──────── Ausgewählter Abschnitt ────────

# ACHTUNG: Biker-Fallen am Melibokus!



## scylla (17. September 2018)

Liebe Biker an der nördlichen Bergstraße, bitte passt auf!
Ein paar Kollegen haben gestern auf den Trails vom Melibokus in Richtung Alsbach absichtlich platzierte Biker-Fallen entdeckt. Es handelt sich um Schrauben oder Nägel, die in Wurzeln gedreht wurden und die nachträglich spitz gefeilt wurden.






Ich war selbst nicht dabei, das Foto stammt von einem Kollegen.
Der Schilderung nach waren alle Wurzeln auf dem Trail mit solchen Schrauben versehen.
Es gab Sachschäden (platte Reifen) aber auch einen Personenschaden (Verletzung am Fuß durch Reintreten).
Die Kollegen wollten das bei der Polizei zur Anzeige bringen.
Alles was sie gefunden haben, haben sie entfernt. Das ist aber keine Garantie, dass da nichts mehr versteckt ist, und auch keine Garantie, dass der Fallensteller nicht nochmal nachlegt.

Solche Fallen sind eine Gefahr nicht nur für Biker, sondern auch für Spaziergänger, Pilzesammler und Wildtiere! Wer etwas derartiges platziert, gefährdet mutwillig die Gesundheit seiner Mitmenschen und auch der Tiere. Egal was der Beweggrund für eine solche Aktion sein könnte, sie ist durch nichts zu rechtfertigen!

Also... bitte seid besonders vorsichtig am Melibokus!
Falls ihr einen Platten habt, bitte lauft etwas zurück und schaut nach, ob die Ursache eine derartige Falle sein könnte. Wenn ihr irgendwas findet, bitte dokumentiert es, entfernt es, und meldet es der Polizei!


----------



## FunkyBadass (17. September 2018)

Abgefuckte Menschen gibt es! Danke für die Info.


----------



## MTB-News.de




----------



## protoscruiser (17. September 2018)

──────── Bereitgestellte Daten ────────

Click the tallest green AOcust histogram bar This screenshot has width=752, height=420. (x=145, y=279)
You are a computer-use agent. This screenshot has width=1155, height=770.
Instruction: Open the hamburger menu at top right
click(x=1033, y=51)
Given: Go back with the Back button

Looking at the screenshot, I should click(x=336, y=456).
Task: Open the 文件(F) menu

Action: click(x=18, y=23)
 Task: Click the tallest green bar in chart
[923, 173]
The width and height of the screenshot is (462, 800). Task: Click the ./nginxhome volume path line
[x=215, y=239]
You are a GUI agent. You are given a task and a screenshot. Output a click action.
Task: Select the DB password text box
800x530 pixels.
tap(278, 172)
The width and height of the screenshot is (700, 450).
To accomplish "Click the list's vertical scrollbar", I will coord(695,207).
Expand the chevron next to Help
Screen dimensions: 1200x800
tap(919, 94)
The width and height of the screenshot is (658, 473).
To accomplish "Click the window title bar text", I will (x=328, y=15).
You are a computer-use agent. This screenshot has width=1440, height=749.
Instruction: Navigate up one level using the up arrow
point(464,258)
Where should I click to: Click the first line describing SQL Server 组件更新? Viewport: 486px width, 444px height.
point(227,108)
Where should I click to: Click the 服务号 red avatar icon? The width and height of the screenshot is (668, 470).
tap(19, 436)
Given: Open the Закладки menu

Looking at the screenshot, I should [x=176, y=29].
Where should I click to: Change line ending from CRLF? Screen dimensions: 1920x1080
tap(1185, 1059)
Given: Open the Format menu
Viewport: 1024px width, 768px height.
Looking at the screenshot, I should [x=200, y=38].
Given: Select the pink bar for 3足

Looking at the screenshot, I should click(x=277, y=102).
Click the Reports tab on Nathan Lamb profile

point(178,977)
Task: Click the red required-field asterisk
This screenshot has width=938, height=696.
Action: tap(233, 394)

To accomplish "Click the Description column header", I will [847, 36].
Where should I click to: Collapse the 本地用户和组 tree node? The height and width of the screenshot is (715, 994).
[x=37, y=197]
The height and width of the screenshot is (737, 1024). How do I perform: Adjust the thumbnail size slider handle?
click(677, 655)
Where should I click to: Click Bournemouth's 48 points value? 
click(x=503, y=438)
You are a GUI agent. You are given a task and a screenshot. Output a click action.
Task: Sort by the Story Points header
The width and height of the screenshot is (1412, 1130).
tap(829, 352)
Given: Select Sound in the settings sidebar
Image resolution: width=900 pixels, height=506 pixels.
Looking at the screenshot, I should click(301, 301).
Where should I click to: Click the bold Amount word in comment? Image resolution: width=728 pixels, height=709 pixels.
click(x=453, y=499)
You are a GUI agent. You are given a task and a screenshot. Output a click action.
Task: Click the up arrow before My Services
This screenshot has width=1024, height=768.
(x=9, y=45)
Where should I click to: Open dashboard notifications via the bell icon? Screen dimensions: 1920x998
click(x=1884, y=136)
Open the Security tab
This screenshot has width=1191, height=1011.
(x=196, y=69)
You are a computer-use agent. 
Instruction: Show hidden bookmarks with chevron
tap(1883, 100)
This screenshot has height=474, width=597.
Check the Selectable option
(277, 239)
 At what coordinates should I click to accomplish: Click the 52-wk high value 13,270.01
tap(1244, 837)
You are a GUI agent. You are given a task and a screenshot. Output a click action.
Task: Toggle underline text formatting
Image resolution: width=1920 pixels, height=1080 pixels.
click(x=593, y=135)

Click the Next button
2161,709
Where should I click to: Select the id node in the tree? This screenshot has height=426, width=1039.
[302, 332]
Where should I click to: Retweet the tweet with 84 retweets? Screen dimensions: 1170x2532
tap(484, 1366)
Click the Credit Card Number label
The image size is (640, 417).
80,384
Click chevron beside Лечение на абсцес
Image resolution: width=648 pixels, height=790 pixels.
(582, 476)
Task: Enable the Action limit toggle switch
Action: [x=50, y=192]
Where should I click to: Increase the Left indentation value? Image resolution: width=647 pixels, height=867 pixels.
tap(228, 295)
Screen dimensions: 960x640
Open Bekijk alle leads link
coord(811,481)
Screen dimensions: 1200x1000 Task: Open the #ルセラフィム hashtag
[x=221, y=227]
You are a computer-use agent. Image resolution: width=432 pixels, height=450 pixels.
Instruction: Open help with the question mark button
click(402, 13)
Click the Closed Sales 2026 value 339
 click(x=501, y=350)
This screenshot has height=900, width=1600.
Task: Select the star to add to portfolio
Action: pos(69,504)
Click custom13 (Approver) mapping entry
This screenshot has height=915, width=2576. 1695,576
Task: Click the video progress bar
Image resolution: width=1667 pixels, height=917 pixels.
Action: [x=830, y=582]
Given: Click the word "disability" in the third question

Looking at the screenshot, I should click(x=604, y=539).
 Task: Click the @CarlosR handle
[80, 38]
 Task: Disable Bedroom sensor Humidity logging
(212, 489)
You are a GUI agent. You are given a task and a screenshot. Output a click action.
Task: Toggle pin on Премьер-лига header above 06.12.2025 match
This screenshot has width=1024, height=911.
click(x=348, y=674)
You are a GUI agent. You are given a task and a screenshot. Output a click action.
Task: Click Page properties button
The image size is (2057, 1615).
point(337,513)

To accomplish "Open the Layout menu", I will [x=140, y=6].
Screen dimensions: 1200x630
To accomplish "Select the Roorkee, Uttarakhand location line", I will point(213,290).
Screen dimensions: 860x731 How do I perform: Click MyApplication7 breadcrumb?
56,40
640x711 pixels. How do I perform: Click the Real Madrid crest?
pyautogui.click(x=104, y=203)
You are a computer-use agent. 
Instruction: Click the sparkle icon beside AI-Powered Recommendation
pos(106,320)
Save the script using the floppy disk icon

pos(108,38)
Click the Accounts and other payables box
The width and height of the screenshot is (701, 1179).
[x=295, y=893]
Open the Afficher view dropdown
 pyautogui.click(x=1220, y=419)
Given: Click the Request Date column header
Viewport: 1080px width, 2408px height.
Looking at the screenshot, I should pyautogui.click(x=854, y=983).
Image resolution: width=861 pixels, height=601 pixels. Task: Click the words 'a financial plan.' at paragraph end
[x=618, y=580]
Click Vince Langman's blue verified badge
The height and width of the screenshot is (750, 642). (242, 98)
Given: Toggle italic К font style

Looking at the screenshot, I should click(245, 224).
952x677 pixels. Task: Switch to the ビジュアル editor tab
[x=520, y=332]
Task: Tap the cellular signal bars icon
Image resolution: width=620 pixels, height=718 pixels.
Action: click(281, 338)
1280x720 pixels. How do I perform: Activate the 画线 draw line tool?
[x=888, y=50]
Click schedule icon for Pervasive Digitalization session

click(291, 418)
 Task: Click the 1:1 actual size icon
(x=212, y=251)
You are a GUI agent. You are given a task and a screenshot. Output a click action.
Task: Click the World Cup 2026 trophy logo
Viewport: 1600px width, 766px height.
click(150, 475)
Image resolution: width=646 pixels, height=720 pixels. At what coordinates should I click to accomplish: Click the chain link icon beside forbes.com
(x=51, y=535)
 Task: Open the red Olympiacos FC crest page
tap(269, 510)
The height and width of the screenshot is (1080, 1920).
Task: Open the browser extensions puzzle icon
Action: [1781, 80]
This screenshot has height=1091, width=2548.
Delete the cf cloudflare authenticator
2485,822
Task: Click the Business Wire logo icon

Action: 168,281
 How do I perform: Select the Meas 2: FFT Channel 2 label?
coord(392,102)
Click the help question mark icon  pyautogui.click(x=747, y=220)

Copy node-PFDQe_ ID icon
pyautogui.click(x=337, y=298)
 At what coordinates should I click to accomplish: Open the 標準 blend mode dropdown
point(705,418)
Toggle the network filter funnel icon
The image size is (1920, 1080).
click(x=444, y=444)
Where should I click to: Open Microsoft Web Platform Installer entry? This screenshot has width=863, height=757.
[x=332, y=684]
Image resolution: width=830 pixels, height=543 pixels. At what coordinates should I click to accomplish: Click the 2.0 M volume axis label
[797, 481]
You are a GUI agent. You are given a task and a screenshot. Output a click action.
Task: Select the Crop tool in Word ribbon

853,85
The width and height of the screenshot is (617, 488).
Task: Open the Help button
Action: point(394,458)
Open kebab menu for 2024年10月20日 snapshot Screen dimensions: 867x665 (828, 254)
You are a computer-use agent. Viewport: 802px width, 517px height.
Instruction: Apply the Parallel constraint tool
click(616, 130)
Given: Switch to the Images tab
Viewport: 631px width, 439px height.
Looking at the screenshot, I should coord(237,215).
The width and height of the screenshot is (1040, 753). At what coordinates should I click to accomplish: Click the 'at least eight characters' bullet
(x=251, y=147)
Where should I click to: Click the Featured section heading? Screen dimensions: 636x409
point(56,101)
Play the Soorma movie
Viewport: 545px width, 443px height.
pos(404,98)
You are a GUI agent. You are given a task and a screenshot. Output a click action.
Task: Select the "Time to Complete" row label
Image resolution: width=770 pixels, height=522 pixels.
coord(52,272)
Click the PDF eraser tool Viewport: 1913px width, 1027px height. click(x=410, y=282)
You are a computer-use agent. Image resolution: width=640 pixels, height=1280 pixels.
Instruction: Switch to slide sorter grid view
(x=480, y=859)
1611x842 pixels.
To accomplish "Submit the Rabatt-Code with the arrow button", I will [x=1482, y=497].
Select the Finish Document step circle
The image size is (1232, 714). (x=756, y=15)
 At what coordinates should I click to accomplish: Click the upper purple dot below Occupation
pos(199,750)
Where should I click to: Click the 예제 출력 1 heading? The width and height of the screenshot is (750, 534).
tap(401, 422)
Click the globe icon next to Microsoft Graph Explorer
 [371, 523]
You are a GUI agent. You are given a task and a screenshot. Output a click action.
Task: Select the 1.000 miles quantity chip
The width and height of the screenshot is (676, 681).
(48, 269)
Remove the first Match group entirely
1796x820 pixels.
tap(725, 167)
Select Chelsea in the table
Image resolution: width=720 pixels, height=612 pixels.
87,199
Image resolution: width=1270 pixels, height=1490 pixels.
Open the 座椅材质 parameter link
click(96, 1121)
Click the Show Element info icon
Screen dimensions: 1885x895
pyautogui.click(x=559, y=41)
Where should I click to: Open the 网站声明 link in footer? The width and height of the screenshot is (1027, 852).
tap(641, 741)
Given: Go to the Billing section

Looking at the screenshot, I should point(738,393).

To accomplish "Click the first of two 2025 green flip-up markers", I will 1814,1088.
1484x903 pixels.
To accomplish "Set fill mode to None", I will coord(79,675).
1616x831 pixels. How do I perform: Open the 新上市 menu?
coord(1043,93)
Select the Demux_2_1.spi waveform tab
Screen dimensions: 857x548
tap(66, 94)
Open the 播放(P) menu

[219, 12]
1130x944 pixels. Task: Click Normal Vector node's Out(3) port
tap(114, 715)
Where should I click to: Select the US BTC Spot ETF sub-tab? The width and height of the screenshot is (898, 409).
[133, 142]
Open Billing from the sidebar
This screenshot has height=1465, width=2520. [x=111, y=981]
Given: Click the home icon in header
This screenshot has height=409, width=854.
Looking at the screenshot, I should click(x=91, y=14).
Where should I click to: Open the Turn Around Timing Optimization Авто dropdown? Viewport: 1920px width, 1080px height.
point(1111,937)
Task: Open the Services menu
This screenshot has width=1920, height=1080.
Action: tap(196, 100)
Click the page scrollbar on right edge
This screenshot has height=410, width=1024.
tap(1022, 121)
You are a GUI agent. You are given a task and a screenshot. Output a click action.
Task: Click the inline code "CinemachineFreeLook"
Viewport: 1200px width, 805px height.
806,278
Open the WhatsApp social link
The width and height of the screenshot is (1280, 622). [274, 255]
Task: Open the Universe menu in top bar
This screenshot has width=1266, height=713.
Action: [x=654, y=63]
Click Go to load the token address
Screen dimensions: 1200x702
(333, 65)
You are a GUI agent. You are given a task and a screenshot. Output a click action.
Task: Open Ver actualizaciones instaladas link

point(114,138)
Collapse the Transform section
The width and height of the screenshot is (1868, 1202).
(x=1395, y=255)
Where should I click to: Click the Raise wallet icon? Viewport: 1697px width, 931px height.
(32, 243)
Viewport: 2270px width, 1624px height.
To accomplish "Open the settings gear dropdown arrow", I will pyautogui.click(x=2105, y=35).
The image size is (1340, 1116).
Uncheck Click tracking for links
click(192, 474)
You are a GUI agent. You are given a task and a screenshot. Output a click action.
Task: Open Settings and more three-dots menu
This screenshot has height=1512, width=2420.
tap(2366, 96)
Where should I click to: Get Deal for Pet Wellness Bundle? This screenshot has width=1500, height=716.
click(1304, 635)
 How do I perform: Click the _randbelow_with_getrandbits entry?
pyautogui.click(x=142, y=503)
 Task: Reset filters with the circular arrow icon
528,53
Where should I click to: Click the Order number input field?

────────

* _Deine Aufgaben_
a. Gib einen Teil des Forenthreads über die Biker-Fallen wortgetreu wieder. Fang bei den Worten „Es gab Sachschäden“ an und hör nach „nichts zu rechtfertigen!“ auf.
b. Stimmen die folgenden Aussagen mit dem Forenthread über die Biker-Fallen überein? Antworte jeweils mit Ja oder Nein und zitiere die entscheidenden Worte wörtlich.
(i) Der Verfasser des ersten Beitrags hat die Fallen selbst auf dem Trail gesehen.
(ii) Außer platten Reifen gab es auch eine Verletzung am Fuß.
(iii) Die Kollegen haben die gefundenen Schrauben im Wald zurückgelassen.
c. Auf welchen Trails wurden laut dem Forenthread über die Biker-Fallen die Fallen entdeckt?

* _Die Antworten_
a.
Es gab Sachschäden (platte Reifen) aber auch einen Personenschaden (Verletzung am Fuß durch Reintreten).
Die Kollegen wollten das bei der Polizei zur Anzeige bringen.
Alles was sie gefunden haben, haben sie entfernt. Das ist aber keine Garantie, dass da nichts mehr versteckt ist, und auch keine Garantie, dass der Fallensteller nicht nochmal nachlegt.

Solche Fallen sind eine Gefahr nicht nur für Biker, sondern auch für Spaziergänger, Pilzesammler und Wildtiere! Wer etwas derartiges platziert, gefährdet mutwillig die Gesundheit seiner Mitmenschen und auch der Tiere. Egal was der Beweggrund für eine solche Aktion sein könnte, sie ist durch nichts zu rechtfertigen!

b.
(i) Nein: „Ich war selbst nicht dabei, das Foto stammt von einem Kollegen.“
(ii) Ja: „Es gab Sachschäden (platte Reifen) aber auch einen Personenschaden (Verletzung am Fuß durch Reintreten).“
(iii) Nein: „Alles was sie gefunden haben, haben sie entfernt.“

c. Auf den Trails vom Melibokus in Richtung Alsbach.